(Beginning of SUPPLIED MATERIAL)
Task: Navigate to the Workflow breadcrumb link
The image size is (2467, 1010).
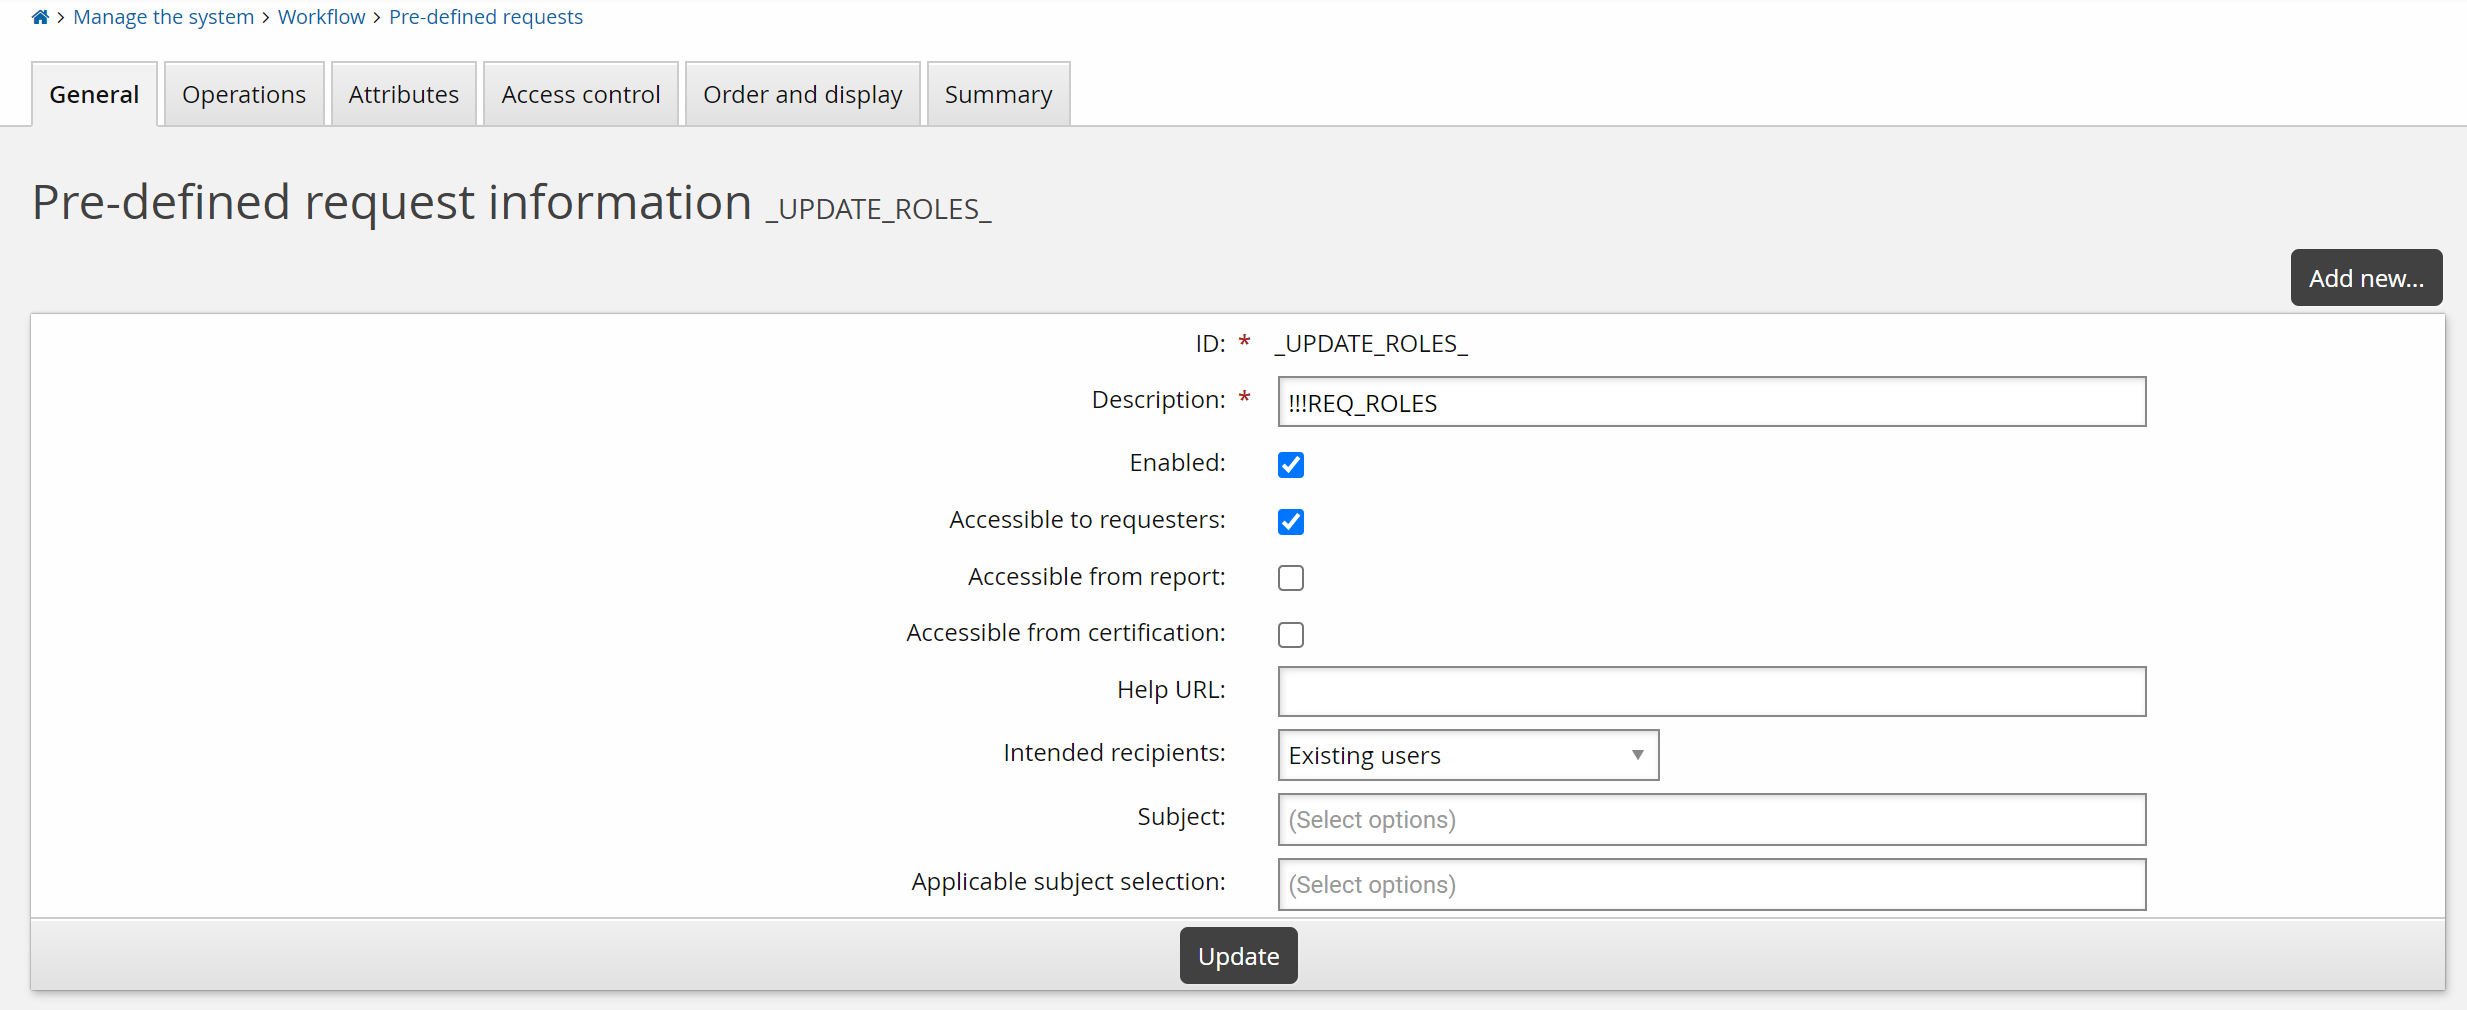Action: (321, 16)
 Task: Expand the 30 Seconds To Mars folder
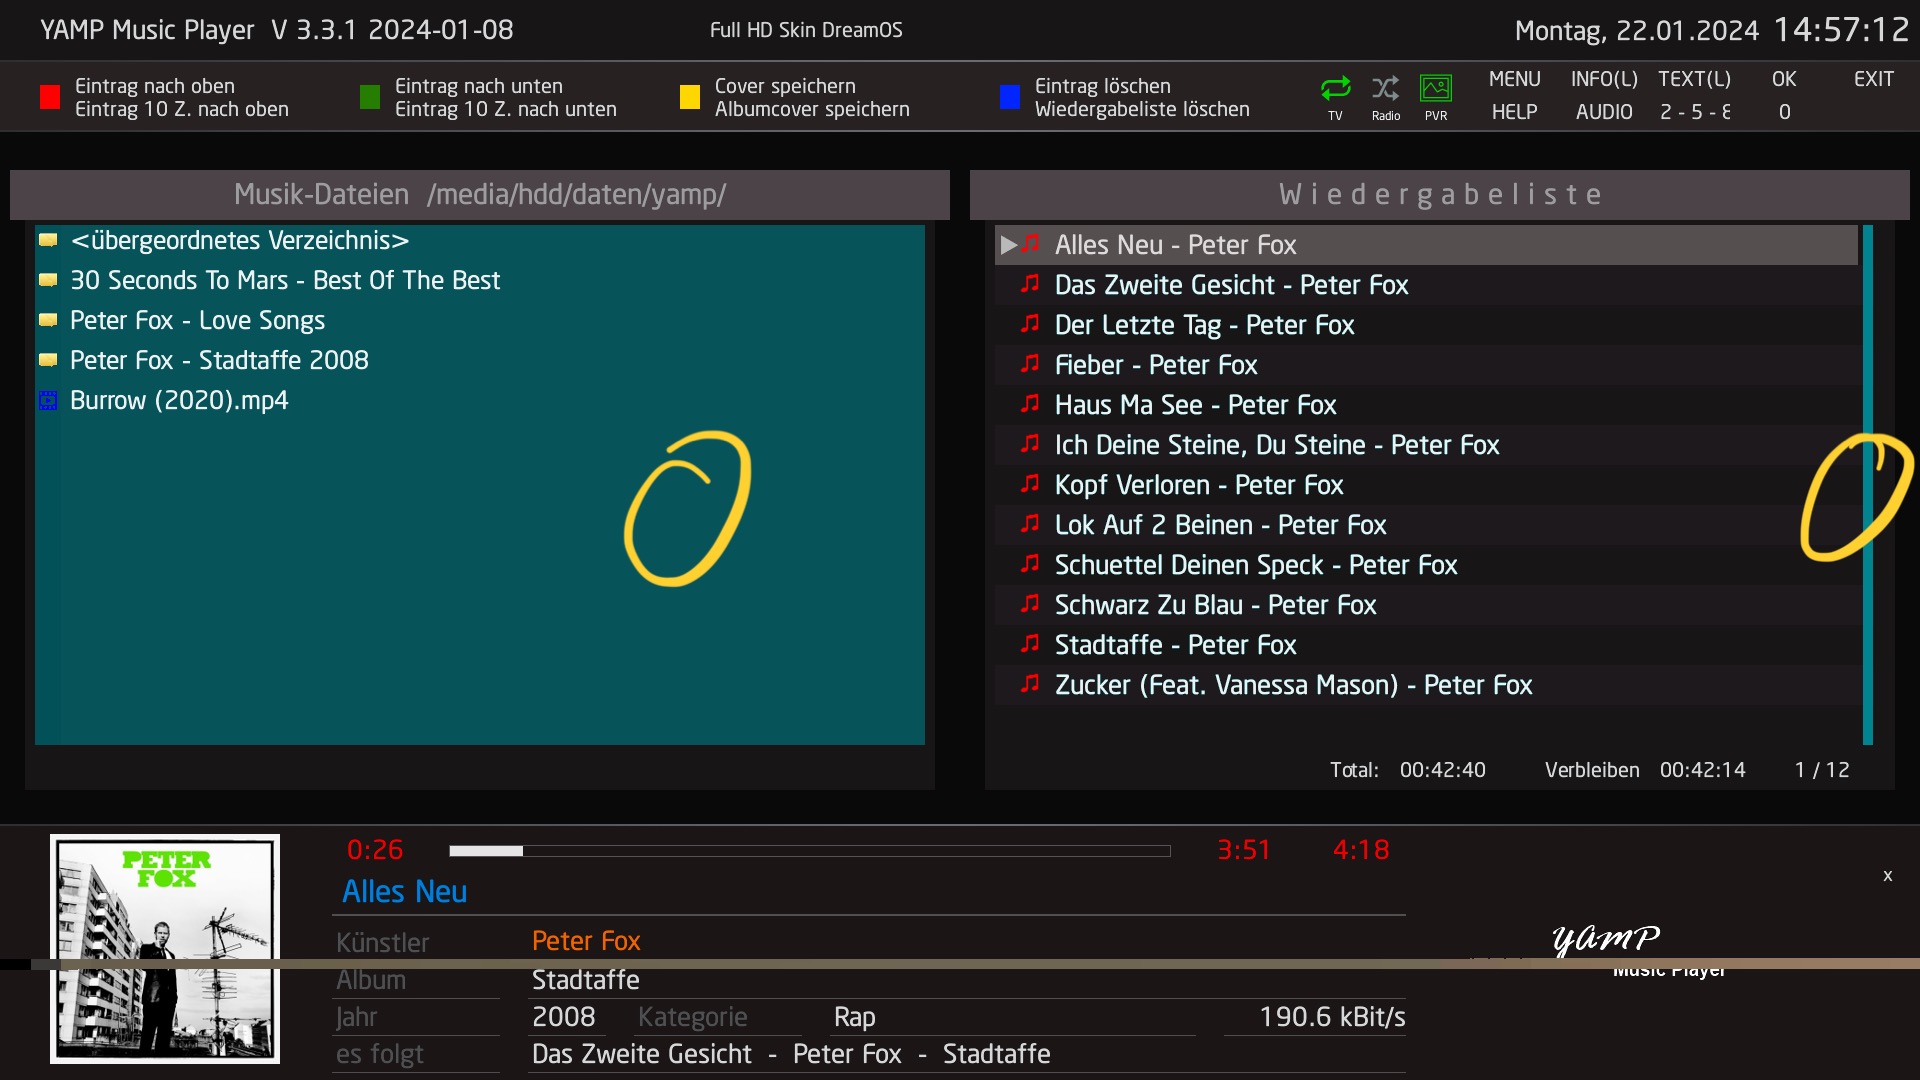tap(284, 281)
(End of SUPPLIED MATERIAL)
● **PROMPT**
Repeat the data exactly, without the pictures.

● **RESULT**
Task: Navigate to the Workflow breadcrumb link
The image size is (2467, 1010).
Action: (321, 16)
 Task: Expand the 30 Seconds To Mars folder
tap(284, 281)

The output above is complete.